> _Input material_:
━━━

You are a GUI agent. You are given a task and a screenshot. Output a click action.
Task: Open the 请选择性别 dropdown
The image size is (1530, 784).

━━━

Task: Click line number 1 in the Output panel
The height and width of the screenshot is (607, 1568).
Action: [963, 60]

━━━

Count the lines in the material above where the word "Output" occurs, and reply with nothing but the number.

> _Written answer_: 2